── EXERCISE INPUT ──
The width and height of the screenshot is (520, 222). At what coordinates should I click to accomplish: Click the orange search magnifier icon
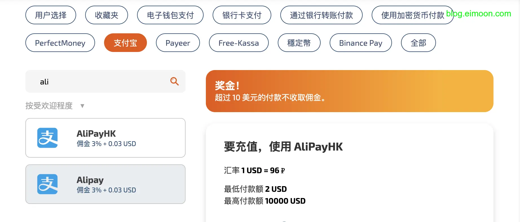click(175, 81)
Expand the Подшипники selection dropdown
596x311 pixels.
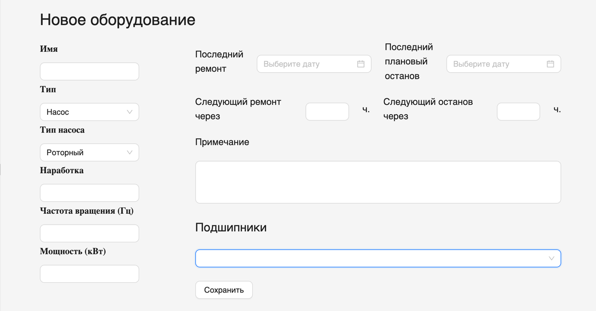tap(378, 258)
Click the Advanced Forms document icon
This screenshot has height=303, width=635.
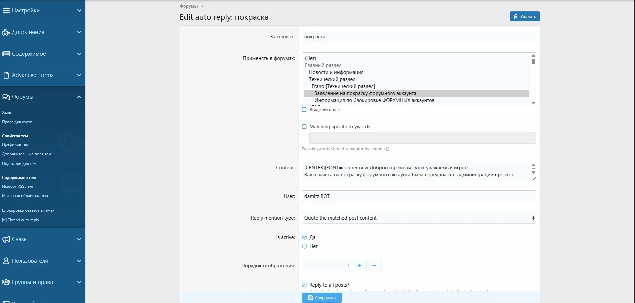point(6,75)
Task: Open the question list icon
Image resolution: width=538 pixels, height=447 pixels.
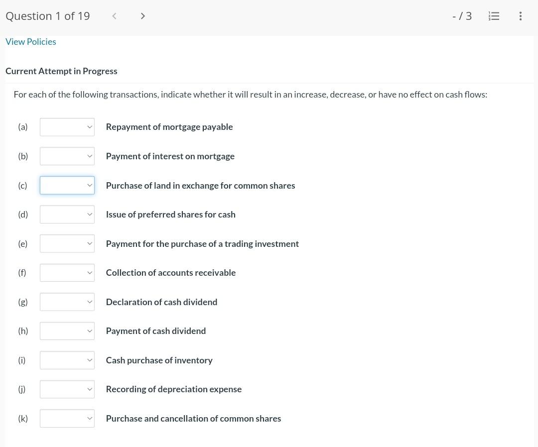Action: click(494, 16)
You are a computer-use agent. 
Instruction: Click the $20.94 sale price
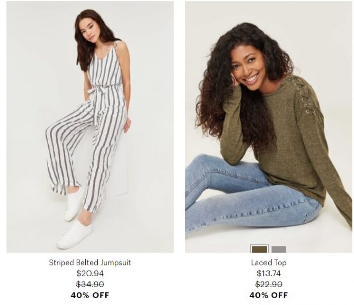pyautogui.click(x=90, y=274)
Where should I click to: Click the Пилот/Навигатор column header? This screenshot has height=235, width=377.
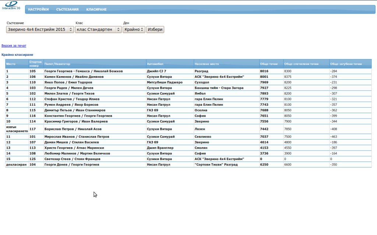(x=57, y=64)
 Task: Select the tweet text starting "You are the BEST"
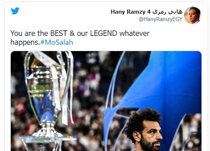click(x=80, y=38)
───
── EXERCISE INPUT ──
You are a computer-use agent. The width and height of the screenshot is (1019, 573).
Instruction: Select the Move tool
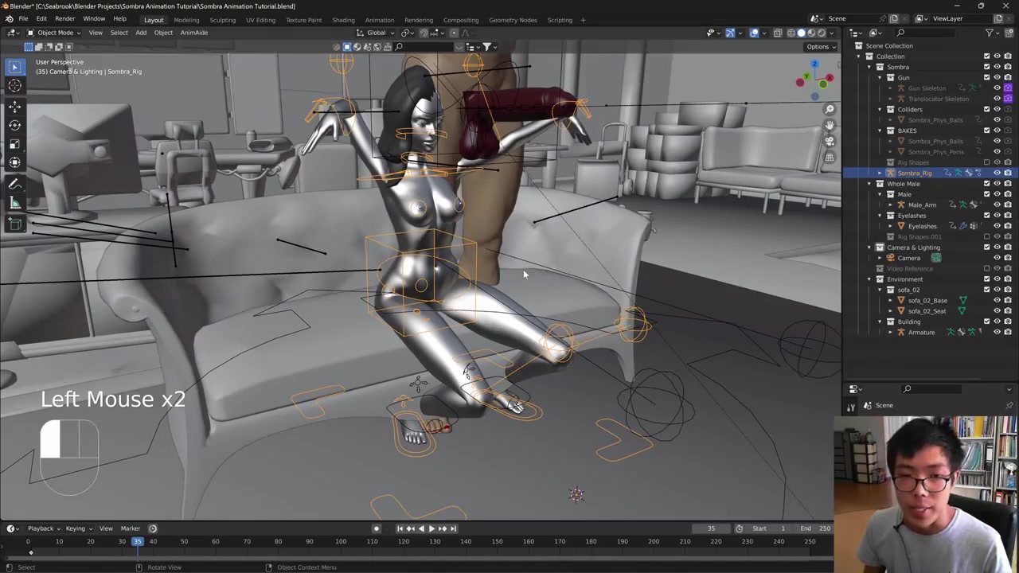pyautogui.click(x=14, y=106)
───
The response must contain each line above that holds the string "computer".

You are a computer-use agent. 
You are a computer-use agent. The width and height of the screenshot is (1019, 573).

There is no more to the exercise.